[Date Prev] [Date Next] [Thread Prev] [Thread Next] [Date Index] [Thread Index]


Message 00423: Re: .gov crawl



i did an fyi with ellen miller and her assembled troops (I *really* hate these interminable conference calls!), and sent an fyi to brewster with a copy of the statement of work. he hasn't answered, but I'm sure he'll be fine.

that said, I don't want this to become a tribal thing right away ... let's you and me get the core aspects of the architecture right before this goes out the door to become a group contribution thing. Becky will be very helpful on the reporting side of this as well. the trick is going to be getting the core crawlers working right, then anybody can add any metric that they want. but, doing that initial crawl and digest will be hard and I'd like to keep the participants minimal. you ok with that?

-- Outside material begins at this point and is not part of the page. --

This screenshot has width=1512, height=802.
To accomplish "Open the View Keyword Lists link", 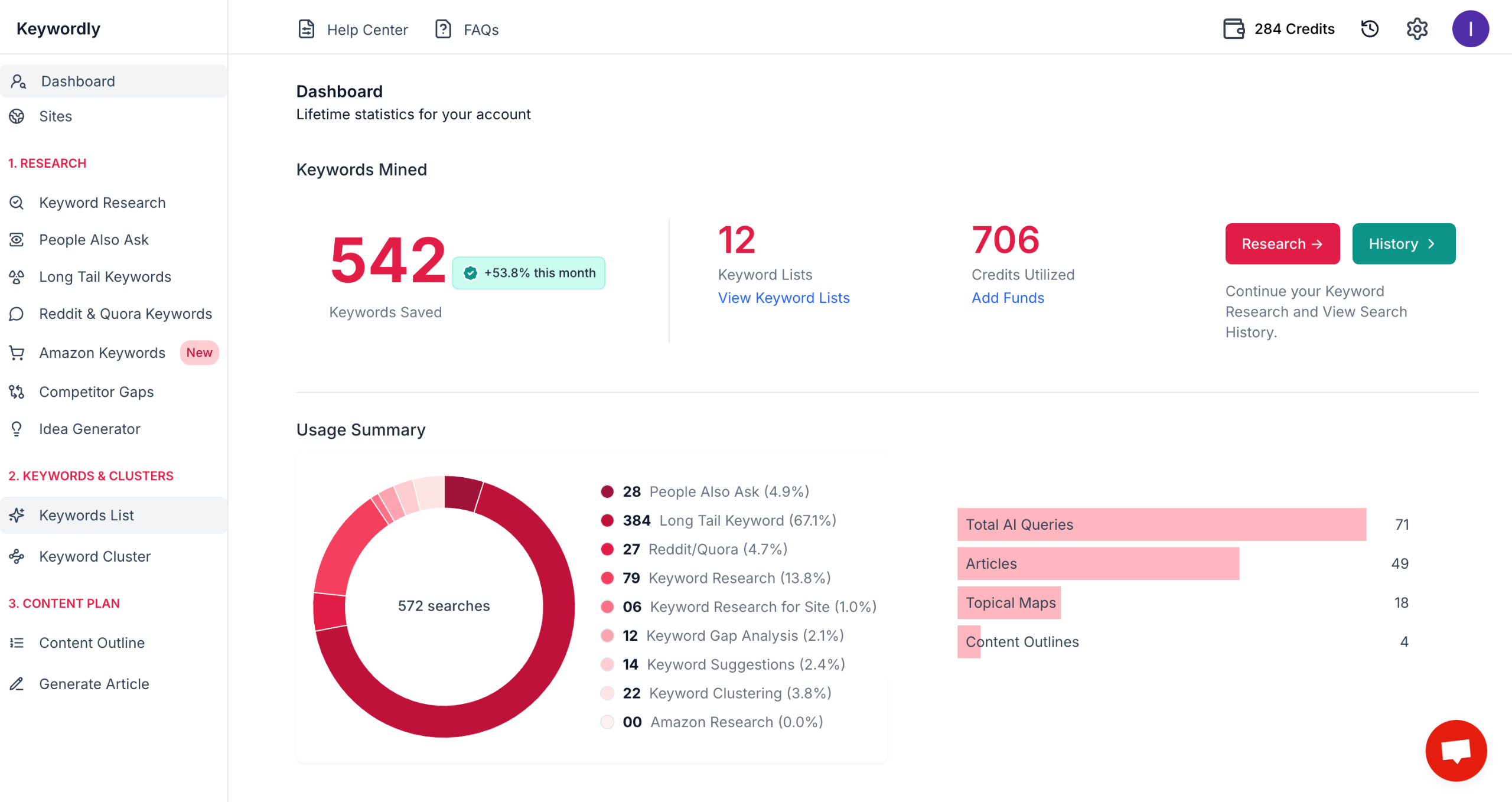I will click(x=783, y=298).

there is one other crawl we have access to ... I'm on the board of common crawl, which is done by Gil Elbaz, one of my donors. He's the guy that did Ad Sense and sold it to Google (I think he was the largest outside shareholder when they went public). They don't have a .gov focus yet, but could. And, there are a variety of other operations like wikia and metaweb ... I'd like our audit stuff to stay agnostic and potentially work on any of those.

On Nov 11, 2008, at 4:23 PM, Aaron Swartz wrote:

here's a statement of work ... let me know if this works for you.

Looks good to me. I'm trying to get access to the corpus now and will
start with link checking.